How do we prevent lipoatrophy? My daughter has had type 1 diabetes for eight years. We rotate her shots regularly, injecting the shots one inch apart until the particular body part has been totally used. We try to stay away from each body part for four weeks before using it again. We give injections in her arms, stomach, legs, hips, lower and upper buttocks. When reading feedback from articles doctors have written pertaining to lipoatrophy, we are finding claims to the fact that they believe lipoatrophy is occurring because patients aren't rotating enough and are using the same sites too often before rotation. This is not true in our case and lipoatrophy has occurred in every site used throughout our daughter's body. We are running out of areas to give injections due to lack of fat tissue. What do we do? We are desperate for answers. It seems as though using the pump is not an option since we have read testimonials from patients who are experiencing lipoatrophy from using the pump as well.

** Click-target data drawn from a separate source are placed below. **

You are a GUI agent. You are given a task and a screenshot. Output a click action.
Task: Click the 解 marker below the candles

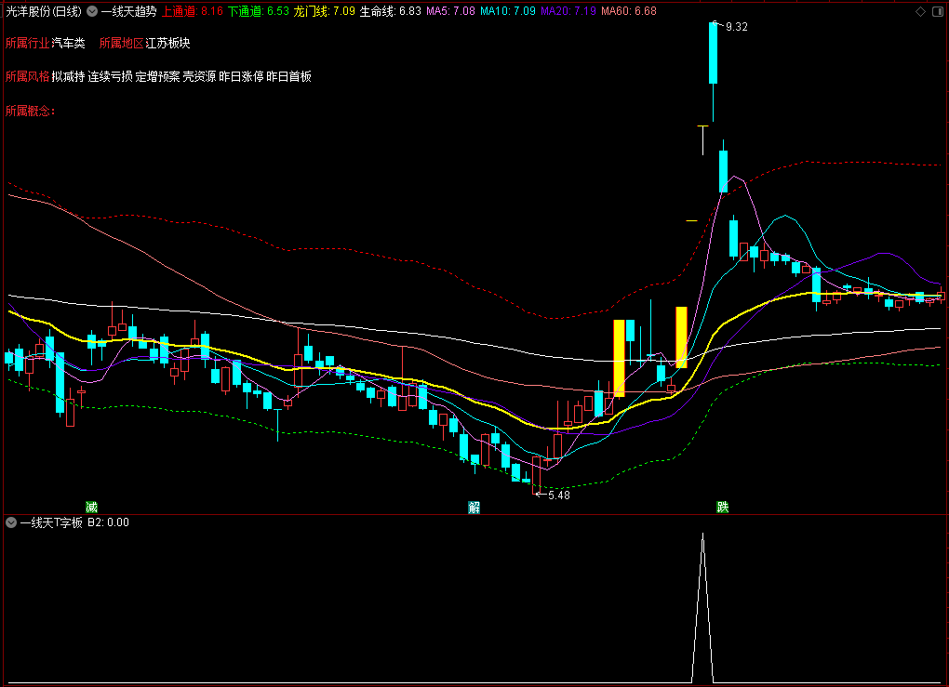[474, 507]
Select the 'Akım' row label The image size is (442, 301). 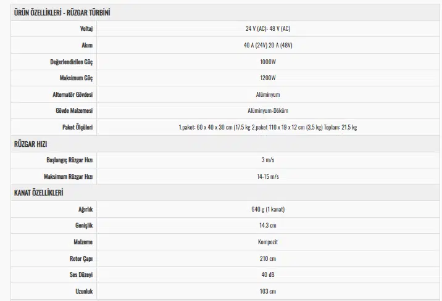click(87, 46)
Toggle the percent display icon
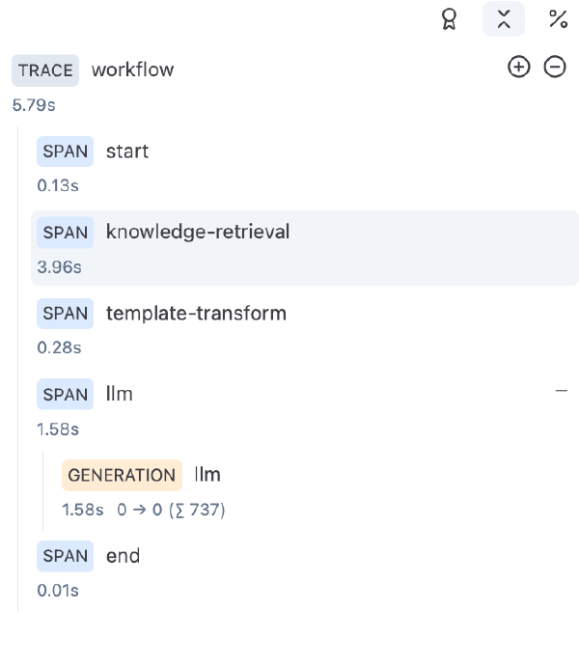Screen dimensions: 579x665 558,19
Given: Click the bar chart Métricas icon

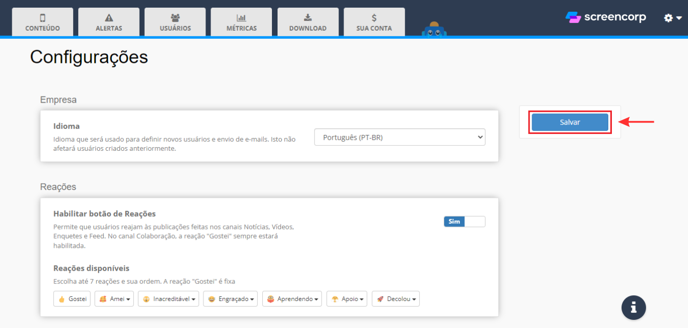Looking at the screenshot, I should tap(241, 18).
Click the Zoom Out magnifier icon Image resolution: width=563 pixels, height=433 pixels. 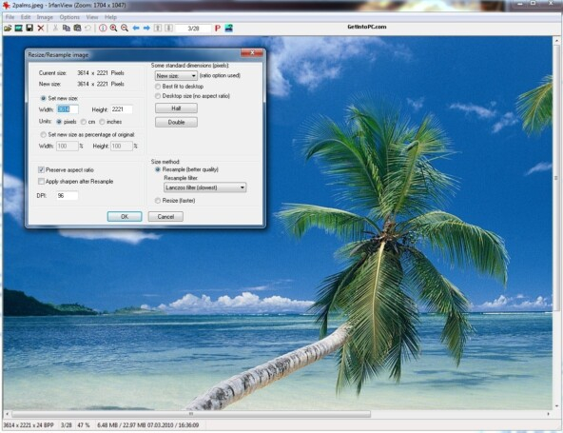(x=125, y=28)
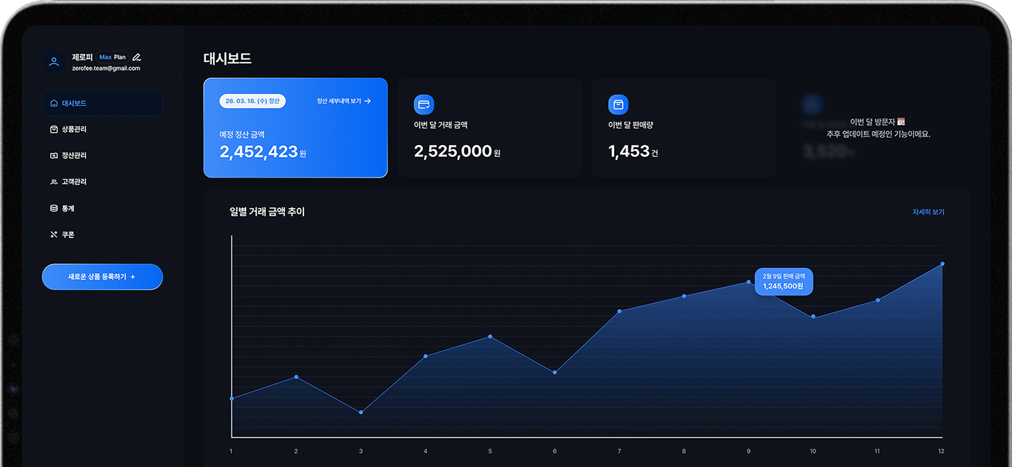Click the box icon above 이번 달 판매량

click(618, 105)
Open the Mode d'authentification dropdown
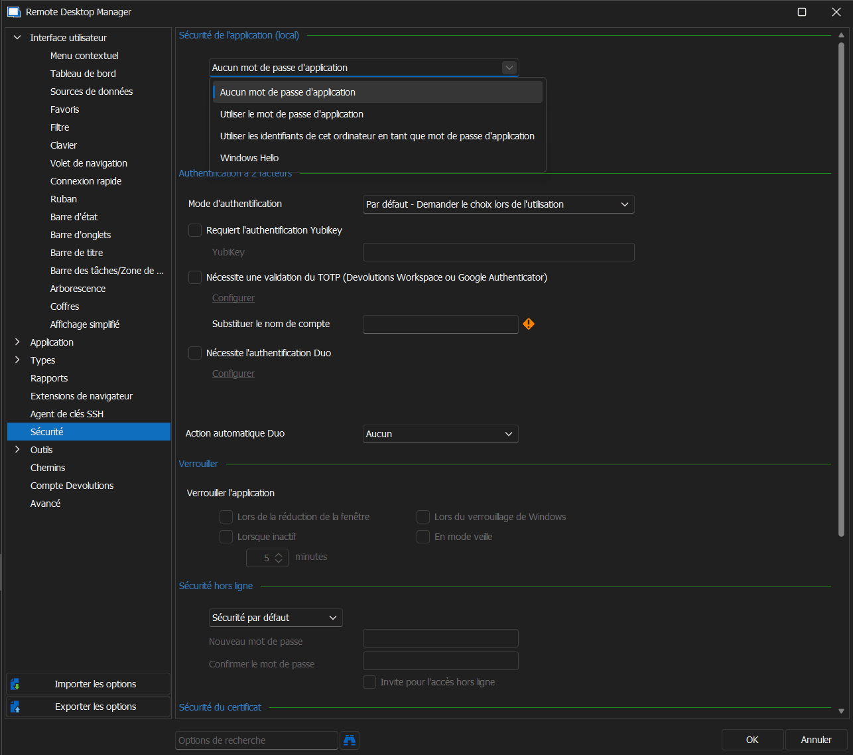This screenshot has height=755, width=853. pyautogui.click(x=498, y=204)
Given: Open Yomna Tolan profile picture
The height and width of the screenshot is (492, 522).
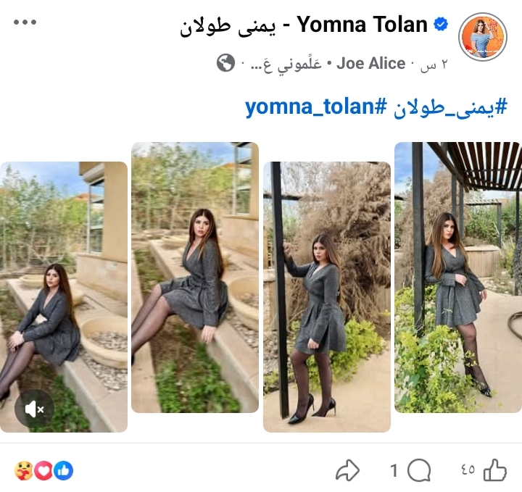Looking at the screenshot, I should (x=483, y=37).
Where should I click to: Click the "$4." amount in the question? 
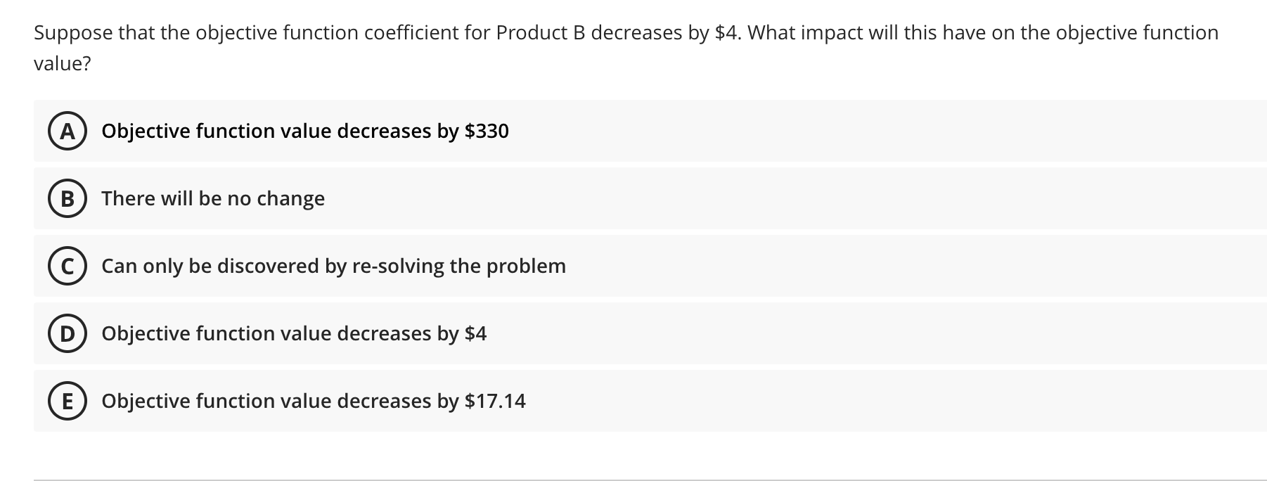pos(731,32)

You might wish to review a previous “Ask the Diabetes Team” question on the same subject.

I presume you do, in fact, mean lipoatrophy, whereby there is an “indenting” of the subcutaneous fat tissue around injection sites. Perhaps a bit more commonly, we see lipohypertrophy, whereby the oft used injection site gets thicker and harder. Lipoatrophy has become so less common with the use of human insulins and newer insulin analogues and even with insulin pumping.

If site rotation and changing insulins and injection systems has not been successful, there are anecdotal reports about the use of a small amount glucocorticoids mixed into the insulin. This usually has involved the use of dexamethasone. I have not seen anything formally published about this, but recently was able to review a published report from 1977 (Use of dexamethasone in treatment of insulin lipoatrophy) involving a handful of patients, discussing the use of dexamethasone at a concentration of 4 micrograms per unit of insulin mixed into the insulin vial.

You should talk to your child’s diabetes team physician.